Scikit-learn Best Practices and Coding Standards

---
description: Enforces best practices and coding standards for scikit-learn projects, promoting maintainability, performance, and security. This rule provides guidelines on code organization, common patterns, performance optimization, testing, and common pitfalls.
globs: **/*.py
---

# Scikit-learn Best Practices and Coding Standards

This document outlines best practices and coding standards for developing with scikit-learn, aiming to improve code quality, maintainability, performance, and security.

## 1. Code Organization and Structure

- **Directory Structure:**
    - Organize your project into logical modules or components. A typical structure might include:
        - `src/`: Source code for your project.
            - `models/`: Contains the implementation of machine learning models.
            - `features/`: Feature engineering and processing logic.
            - `utils/`: Utility functions and helper modules.
        - `data/`: Datasets used for training and testing.
            - `raw/`: Original, unprocessed data.
            - `processed/`: Cleaned and preprocessed data.
        - `notebooks/`: Jupyter notebooks for experimentation and analysis.
        - `tests/`: Unit and integration tests.
        - `scripts/`: Scripts for training, evaluation, and deployment.
        - `config/`: Configuration files (e.g., YAML, JSON).
    - Example:

      
      project_root/
      ├── src/
      │   ├── models/
      │   │   ├── __init__.py
      │   │   ├── model_1.py
      │   │   └── model_2.py
      │   ├── features/
      │   │   ├── __init__.py
      │   │   ├── feature_engineering.py
      │   │   └── feature_selection.py
      │   ├── utils/
      │   │   ├── __init__.py
      │   │   └── helpers.py
      │   ├── __init__.py
      │   └── main.py
      ├── data/
      │   ├── raw/
      │   │   └── data.csv
      │   └── processed/
      │       └── processed_data.csv
      ├── notebooks/
      │   └── exploratory_data_analysis.ipynb
      ├── tests/
      │   ├── __init__.py
      │   ├── test_models.py
      │   └── test_features.py
      ├── scripts/
      │   ├── train.py
      │   └── evaluate.py
      ├── config/
      │   └── config.yaml
      ├── README.md
      └── requirements.txt
      

- **File Naming Conventions:**
    - Use descriptive and consistent names for files and modules.
    - Prefer snake_case for Python files and variables (e.g., `model_training.py`, `n_samples`).
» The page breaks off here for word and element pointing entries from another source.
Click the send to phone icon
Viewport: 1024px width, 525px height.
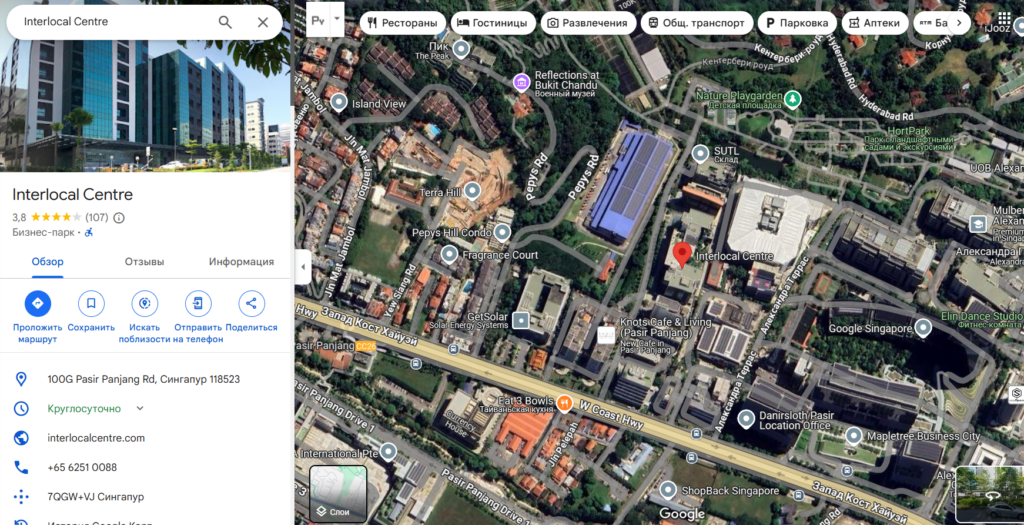point(198,304)
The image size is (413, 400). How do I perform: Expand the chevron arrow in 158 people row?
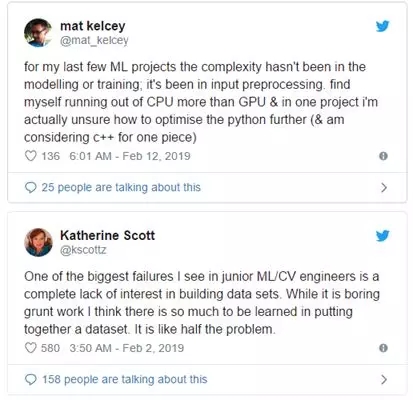384,380
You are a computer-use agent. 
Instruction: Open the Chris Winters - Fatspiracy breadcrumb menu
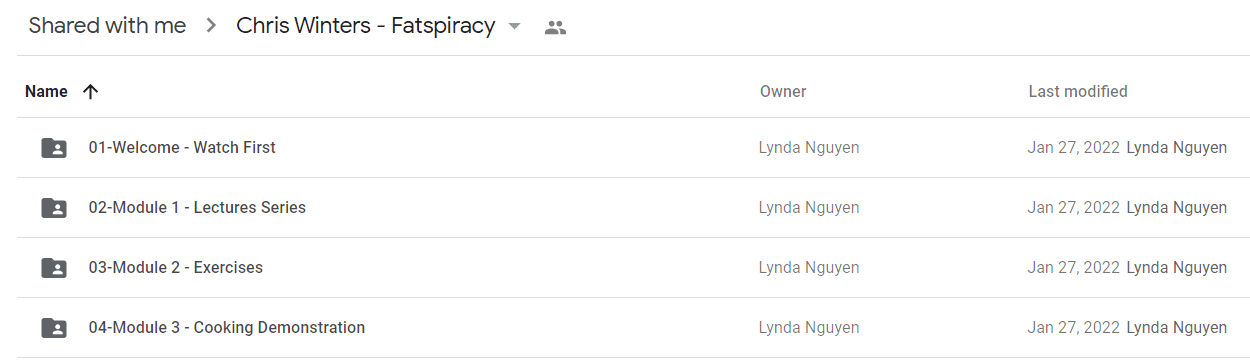(366, 26)
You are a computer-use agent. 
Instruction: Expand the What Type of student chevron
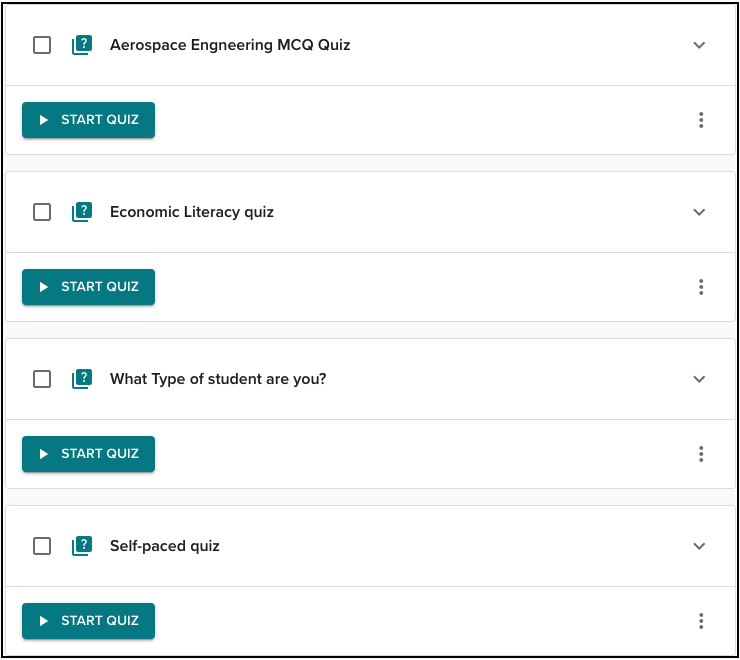click(x=699, y=379)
- **Module Organization:**
    - Each module should have a clear and specific purpose.
    - Use `__init__.py` files to define packages and modules within directories.
    - Minimize dependencies between modules to improve maintainability.

- **Component Architecture:**
    - Design your application with loosely coupled components.
    - Implement interfaces or abstract classes to define contracts between components.
    - Use dependency injection to manage dependencies and promote testability.

- **Code Splitting Strategies:**
    - Split large files into smaller, more manageable modules.
    - Group related functions and classes into modules based on functionality.
    - Consider splitting code based on layers (e.g., data access, business logic, presentation).

## 2. Common Patterns and Anti-patterns

- **Design Patterns:**
    - **Pipeline:** Use scikit-learn's `Pipeline` class to chain together multiple data preprocessing and modeling steps. This helps prevent data leakage and ensures consistent data transformations.
    - **Model Selection:** Employ techniques like cross-validation and grid search to select the best model and hyperparameters for your data. Use `GridSearchCV` or `RandomizedSearchCV`.
    - **Ensemble Methods:** Leverage ensemble methods like Random Forests, Gradient Boosting, and Voting Classifiers to improve model accuracy and robustness.
    - **Custom Transformers:** Create custom transformers using `BaseEstimator` and `TransformerMixin` to encapsulate complex feature engineering logic.

- **Recommended Approaches:**
    - **Data Preprocessing:** Always split your data into training and testing sets *before* any preprocessing steps.
    - **Feature Scaling:** Apply appropriate feature scaling techniques (e.g., StandardScaler, MinMaxScaler) to numerical features before training models.
    - **Categorical Encoding:** Use one-hot encoding or ordinal encoding for categorical features.
    - **Missing Value Imputation:** Handle missing values using imputation techniques like mean, median, or k-NN imputation.
    - **Model Persistence:** Save trained models to disk using `joblib` or `pickle` for later use.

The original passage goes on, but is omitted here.